From c6770e8c99abade057bee6ef25f3c2e076ebdce1 Mon Sep 17 00:00:00 2001
From: Michael Tuexen <tuexen@FreeBSD.org>
Date: Sat, 6 Apr 2024 09:55:46 +0200
Subject: [PATCH] tcp rack: fix memory corruption

When in rack_output() jumping to the label out, don't write errno into
the log buffer, since the pointer is not initialized.

Reported by:		Coverity Scan
CID:			1523773
Reviewed by:		rscheff
Sponsored by:		Netflix, Inc.
Differential Revision:	https://reviews.freebsd.org/D44647

(cherry picked from commit d902c8f55b8da6902ab45e67ed756cc99f5a9d5a)
---
 sys/netinet/tcp_stacks/rack.c | 4 ++--
 1 file changed, 2 insertions(+), 2 deletions(-)
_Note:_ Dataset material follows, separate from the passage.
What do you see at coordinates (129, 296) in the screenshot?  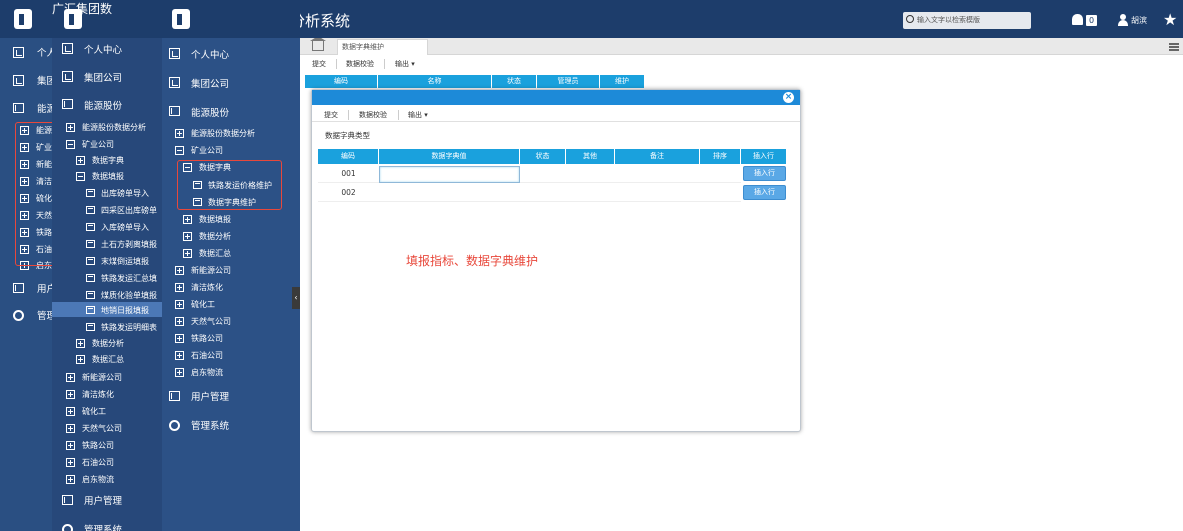 I see `tree-leaf: 煤质化验单填报` at bounding box center [129, 296].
diff --git a/sys/netinet/tcp_stacks/rack.c b/sys/netinet/tcp_stacks/rack.c
index c3460e48329..fa3cd2f4f69 100644
--- a/sys/netinet/tcp_stacks/rack.c
+++ b/sys/netinet/tcp_stacks/rack.c
@@ -22151,12 +22151,12 @@ send:
 			mtu = inp->inp_route.ro_nh->nh_mtu;
 	}
 #endif				/* INET */
-
-out:
 	if (lgb) {
 		lgb->tlb_errno = error;
 		lgb = NULL;
 	}
+
+out:
 	/*
 	 * In transmit state, time the transmission and arrange for the
 	 * retransmit.  In persist state, just set snd_max.